***** MATERIAL SHOWN

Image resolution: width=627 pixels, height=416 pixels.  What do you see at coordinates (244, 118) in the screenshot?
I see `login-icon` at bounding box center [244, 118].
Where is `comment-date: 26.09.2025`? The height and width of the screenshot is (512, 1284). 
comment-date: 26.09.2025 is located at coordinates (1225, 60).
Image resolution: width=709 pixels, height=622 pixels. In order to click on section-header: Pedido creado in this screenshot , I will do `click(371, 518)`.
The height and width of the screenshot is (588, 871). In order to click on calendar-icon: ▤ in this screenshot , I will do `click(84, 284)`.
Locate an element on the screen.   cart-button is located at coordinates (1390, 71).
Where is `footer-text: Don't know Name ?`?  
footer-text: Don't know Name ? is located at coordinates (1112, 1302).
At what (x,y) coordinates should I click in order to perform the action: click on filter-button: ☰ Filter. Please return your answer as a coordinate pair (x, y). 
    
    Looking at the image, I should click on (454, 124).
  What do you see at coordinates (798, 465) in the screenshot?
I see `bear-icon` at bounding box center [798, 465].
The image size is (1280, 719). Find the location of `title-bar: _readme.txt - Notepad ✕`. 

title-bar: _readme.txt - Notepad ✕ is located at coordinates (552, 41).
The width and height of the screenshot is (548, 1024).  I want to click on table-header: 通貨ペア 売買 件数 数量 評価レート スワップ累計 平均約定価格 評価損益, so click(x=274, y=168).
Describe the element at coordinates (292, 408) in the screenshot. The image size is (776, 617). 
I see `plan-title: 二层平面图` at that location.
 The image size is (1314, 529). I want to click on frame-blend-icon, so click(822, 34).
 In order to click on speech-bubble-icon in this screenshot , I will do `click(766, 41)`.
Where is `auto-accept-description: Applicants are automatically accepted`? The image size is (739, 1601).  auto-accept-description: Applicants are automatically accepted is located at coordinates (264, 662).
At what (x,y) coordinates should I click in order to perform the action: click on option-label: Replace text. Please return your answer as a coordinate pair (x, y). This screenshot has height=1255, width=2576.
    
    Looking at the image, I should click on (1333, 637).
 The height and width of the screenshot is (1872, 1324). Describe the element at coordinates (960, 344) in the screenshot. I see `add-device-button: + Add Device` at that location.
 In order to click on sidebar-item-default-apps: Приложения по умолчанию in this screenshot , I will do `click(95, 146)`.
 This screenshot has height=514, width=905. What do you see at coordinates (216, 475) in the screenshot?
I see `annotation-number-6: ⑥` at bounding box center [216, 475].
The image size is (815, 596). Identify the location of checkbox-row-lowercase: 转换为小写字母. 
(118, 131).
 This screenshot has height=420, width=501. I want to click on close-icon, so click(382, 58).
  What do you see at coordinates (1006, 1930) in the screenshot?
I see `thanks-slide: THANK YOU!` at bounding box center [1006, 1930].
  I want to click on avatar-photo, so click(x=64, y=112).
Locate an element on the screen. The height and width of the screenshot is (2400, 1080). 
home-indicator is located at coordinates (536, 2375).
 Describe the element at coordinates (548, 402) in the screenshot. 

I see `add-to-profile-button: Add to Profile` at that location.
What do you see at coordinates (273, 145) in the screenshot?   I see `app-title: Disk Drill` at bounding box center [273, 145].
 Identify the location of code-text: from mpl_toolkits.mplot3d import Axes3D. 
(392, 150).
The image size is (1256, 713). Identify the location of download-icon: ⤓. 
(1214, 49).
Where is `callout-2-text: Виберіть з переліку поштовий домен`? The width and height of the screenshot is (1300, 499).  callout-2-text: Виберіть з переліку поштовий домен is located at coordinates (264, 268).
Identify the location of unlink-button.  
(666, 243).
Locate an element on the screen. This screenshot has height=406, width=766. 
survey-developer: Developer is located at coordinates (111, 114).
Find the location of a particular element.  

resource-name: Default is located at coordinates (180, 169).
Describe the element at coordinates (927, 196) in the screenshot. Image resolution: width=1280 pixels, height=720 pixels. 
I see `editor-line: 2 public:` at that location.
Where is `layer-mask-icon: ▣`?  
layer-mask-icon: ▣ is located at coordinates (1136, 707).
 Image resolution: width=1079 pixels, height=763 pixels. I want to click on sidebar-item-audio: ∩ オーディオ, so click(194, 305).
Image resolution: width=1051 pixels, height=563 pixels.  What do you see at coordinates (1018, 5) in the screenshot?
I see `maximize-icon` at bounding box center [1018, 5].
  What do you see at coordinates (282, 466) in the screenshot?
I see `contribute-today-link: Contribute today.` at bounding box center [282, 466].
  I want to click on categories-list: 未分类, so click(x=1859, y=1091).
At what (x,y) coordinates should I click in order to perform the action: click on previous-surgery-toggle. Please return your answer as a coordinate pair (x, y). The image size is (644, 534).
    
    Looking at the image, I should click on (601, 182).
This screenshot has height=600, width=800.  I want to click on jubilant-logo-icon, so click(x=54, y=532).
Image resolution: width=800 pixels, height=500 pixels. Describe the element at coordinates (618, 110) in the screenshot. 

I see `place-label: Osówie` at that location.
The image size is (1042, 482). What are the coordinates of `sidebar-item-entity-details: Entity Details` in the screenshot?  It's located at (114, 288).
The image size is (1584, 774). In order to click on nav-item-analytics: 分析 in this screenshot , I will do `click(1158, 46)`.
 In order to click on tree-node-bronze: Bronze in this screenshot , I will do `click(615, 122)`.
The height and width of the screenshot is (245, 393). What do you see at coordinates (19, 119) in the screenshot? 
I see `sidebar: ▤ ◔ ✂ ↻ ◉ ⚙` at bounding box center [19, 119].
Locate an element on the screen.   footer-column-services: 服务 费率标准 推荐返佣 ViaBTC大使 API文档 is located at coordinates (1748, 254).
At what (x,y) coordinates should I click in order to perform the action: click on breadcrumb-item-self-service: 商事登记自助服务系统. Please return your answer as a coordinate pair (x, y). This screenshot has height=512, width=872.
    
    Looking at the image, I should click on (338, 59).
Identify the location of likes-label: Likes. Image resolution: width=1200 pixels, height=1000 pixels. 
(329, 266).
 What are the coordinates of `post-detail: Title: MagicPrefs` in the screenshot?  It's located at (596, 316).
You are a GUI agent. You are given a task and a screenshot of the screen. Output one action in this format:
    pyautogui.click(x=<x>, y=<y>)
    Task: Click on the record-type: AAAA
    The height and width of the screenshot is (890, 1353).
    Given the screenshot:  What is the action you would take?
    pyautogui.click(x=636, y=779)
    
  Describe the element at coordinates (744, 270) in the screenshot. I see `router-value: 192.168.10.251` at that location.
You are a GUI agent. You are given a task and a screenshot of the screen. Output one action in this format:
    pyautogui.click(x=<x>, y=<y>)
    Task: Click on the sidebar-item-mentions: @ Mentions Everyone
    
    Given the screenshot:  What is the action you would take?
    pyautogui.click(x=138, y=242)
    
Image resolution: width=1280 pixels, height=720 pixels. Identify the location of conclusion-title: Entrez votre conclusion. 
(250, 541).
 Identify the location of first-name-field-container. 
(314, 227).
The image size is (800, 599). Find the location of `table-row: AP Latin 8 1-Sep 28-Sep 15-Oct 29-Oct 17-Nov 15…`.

**********

Which of the lines above contain the word "Find"? Copy every one of them.

The image size is (1280, 719). Find the location of `title-bar: _readme.txt - Notepad ✕`. 
Find the location of a particular element.  
The image size is (800, 599). Find the location of `table-row: AP Latin 8 1-Sep 28-Sep 15-Oct 29-Oct 17-Nov 15…`.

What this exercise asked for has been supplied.